#### [EXERCISE INSTRUCTIONS]
Taking the listing below, restate word for word each line from the line with "Veri Setleri (136, 105)" to the line with "[Bekijk winkelwagen] (390, 25)", ends included, and stop there.
--- DATASET CONTENT Enclosed Below ---
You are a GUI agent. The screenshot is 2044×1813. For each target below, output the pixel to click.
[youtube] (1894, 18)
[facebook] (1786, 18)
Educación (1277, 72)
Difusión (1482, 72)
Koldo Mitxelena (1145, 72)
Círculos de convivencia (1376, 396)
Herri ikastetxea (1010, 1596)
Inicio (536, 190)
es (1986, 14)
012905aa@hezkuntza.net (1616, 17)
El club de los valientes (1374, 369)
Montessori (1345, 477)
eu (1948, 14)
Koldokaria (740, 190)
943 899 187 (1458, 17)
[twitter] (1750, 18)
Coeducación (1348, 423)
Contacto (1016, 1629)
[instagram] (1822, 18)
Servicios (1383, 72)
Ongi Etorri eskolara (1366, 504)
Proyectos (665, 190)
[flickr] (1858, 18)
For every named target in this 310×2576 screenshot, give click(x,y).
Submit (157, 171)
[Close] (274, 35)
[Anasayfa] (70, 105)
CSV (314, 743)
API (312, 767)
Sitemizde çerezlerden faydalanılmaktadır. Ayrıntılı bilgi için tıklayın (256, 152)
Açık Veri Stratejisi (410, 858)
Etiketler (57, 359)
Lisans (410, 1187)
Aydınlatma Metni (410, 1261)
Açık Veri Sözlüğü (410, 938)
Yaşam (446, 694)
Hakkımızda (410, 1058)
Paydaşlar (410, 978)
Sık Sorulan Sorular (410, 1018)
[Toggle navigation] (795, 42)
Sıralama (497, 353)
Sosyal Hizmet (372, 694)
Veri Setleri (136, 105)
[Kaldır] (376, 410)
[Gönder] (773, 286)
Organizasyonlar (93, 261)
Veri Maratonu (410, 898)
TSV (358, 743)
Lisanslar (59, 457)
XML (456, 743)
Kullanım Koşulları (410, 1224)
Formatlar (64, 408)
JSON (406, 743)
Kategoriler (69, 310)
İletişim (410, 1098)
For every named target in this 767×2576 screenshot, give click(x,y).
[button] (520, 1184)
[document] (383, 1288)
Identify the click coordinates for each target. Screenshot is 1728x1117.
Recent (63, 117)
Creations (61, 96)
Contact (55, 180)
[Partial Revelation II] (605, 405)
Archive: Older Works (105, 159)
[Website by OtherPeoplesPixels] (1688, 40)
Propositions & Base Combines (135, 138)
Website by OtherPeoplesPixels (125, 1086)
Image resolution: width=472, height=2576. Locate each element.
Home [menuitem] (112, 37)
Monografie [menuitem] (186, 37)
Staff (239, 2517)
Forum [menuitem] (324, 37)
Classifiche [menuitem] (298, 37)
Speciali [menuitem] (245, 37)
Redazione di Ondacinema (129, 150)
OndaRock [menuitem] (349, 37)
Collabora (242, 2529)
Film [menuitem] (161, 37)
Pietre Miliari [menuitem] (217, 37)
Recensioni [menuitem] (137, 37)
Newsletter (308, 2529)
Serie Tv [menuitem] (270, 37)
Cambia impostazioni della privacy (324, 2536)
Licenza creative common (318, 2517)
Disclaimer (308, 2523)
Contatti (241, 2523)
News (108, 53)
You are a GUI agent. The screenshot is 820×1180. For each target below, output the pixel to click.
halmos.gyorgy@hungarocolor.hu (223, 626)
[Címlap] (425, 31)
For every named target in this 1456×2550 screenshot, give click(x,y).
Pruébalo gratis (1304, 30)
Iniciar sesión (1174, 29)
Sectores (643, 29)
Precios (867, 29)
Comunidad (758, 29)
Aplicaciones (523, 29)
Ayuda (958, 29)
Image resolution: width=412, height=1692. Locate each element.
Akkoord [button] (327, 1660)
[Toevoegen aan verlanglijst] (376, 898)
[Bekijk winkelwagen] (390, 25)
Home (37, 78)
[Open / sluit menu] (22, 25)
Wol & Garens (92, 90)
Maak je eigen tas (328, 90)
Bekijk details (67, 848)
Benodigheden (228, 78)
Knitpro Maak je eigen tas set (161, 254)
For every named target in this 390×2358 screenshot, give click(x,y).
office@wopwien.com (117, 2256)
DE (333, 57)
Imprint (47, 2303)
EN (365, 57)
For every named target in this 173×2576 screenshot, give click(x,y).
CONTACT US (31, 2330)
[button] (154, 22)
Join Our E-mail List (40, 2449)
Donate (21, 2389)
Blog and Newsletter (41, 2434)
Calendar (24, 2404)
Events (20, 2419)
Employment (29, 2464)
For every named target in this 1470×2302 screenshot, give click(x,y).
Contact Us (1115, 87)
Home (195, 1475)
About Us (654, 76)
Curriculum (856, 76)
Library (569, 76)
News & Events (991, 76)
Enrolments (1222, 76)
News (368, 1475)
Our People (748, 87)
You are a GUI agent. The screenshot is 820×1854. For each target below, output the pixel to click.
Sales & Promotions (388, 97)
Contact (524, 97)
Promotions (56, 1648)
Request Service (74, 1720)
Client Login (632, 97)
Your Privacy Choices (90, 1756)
--- End of Enclosed DATASET CONTENT ---
#### [ANSWER TO THE EXERCISE]
Veri Setleri (136, 105)
[Kaldır] (376, 410)
[Gönder] (773, 286)
Organizasyonlar (93, 261)
Veri Maratonu (410, 898)
TSV (358, 743)
Lisanslar (59, 457)
XML (456, 743)
Kullanım Koşulları (410, 1224)
Formatlar (64, 408)
JSON (406, 743)
Kategoriler (69, 310)
İletişim (410, 1098)
For every named target in this 767×2576 screenshot, give click(x,y).
[button] (520, 1184)
[document] (383, 1288)
Identify the click coordinates for each target. Screenshot is 1728x1117.
Recent (63, 117)
Creations (61, 96)
Contact (55, 180)
[Partial Revelation II] (605, 405)
Archive: Older Works (105, 159)
[Website by OtherPeoplesPixels] (1688, 40)
Propositions & Base Combines (135, 138)
Website by OtherPeoplesPixels (125, 1086)
Image resolution: width=472, height=2576. Locate each element.
Home [menuitem] (112, 37)
Monografie [menuitem] (186, 37)
Staff (239, 2517)
Forum [menuitem] (324, 37)
Classifiche [menuitem] (298, 37)
Speciali [menuitem] (245, 37)
Redazione di Ondacinema (129, 150)
OndaRock [menuitem] (349, 37)
Collabora (242, 2529)
Film [menuitem] (161, 37)
Pietre Miliari [menuitem] (217, 37)
Recensioni [menuitem] (137, 37)
Newsletter (308, 2529)
Serie Tv [menuitem] (270, 37)
Cambia impostazioni della privacy (324, 2536)
Licenza creative common (318, 2517)
Disclaimer (308, 2523)
Contatti (241, 2523)
News (108, 53)
You are a GUI agent. The screenshot is 820×1180. For each target below, output the pixel to click.
halmos.gyorgy@hungarocolor.hu (223, 626)
[Címlap] (425, 31)
For every named target in this 1456×2550 screenshot, give click(x,y).
Pruébalo gratis (1304, 30)
Iniciar sesión (1174, 29)
Sectores (643, 29)
Precios (867, 29)
Comunidad (758, 29)
Aplicaciones (523, 29)
Ayuda (958, 29)
Image resolution: width=412, height=1692. Locate each element.
Akkoord [button] (327, 1660)
[Toevoegen aan verlanglijst] (376, 898)
[Bekijk winkelwagen] (390, 25)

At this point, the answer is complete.